Adversary Emulation Planner Based On MITRE ATT&CK | Siri Bromander, mnemonic
The MITRE Adversary Tactics, Techniques and Common Knowledge (ATT&CK) knowledge base is a very useful resource for information security professionals. ATT&CK has become the de facto industry standard for tactical threat intelligence.
ATT&CK contains adversary tactics and techniques, as well as relationships linking techniques to adversary groups and software. However, ATT&CK does not describe any relationships or dependencies between techniques. This makes generating adversary emulation plans hard, since sequencing of techniques must be done manually, i.e. assigning techniques to different stages of an intrusion.
Our first step towards automating the generation of adversary emulation plans is semantic modelling of dependencies between ATT&CK techniques and development of tool support to generate attack stages based on techniques in ATT&CK.

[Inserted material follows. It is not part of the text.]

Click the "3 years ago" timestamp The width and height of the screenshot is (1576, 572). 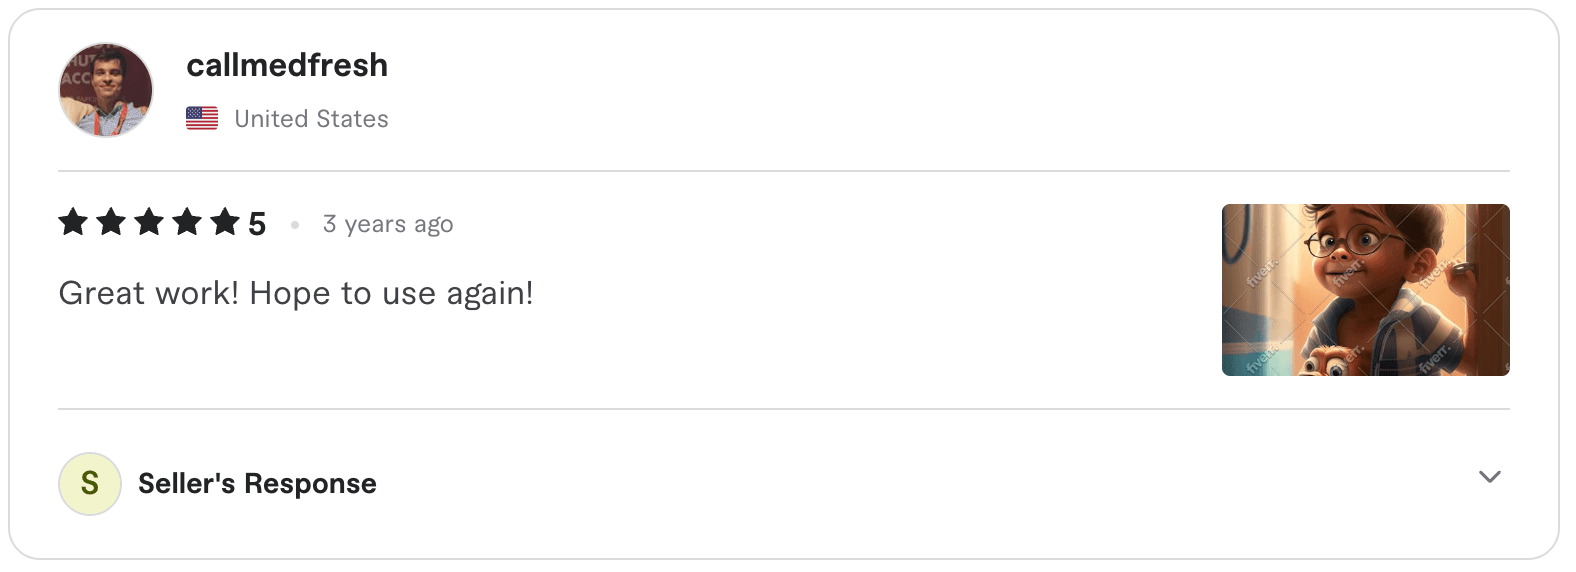point(388,224)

This presentation covers how and why we selected our modelling approach, the tools that we developed, and use cases with examples highlighting how the tools are useful.
Siri Bromander leads the Research and Development team at mnemonic. She holds a PhD from the University of Oslo and a MsC in telematics/information security from NTNU. She has worked in mnemonic since 2008 and has more than 14 years of work experience in IT security and information security research roles, including serving as Security Manager at mnemonic for five years.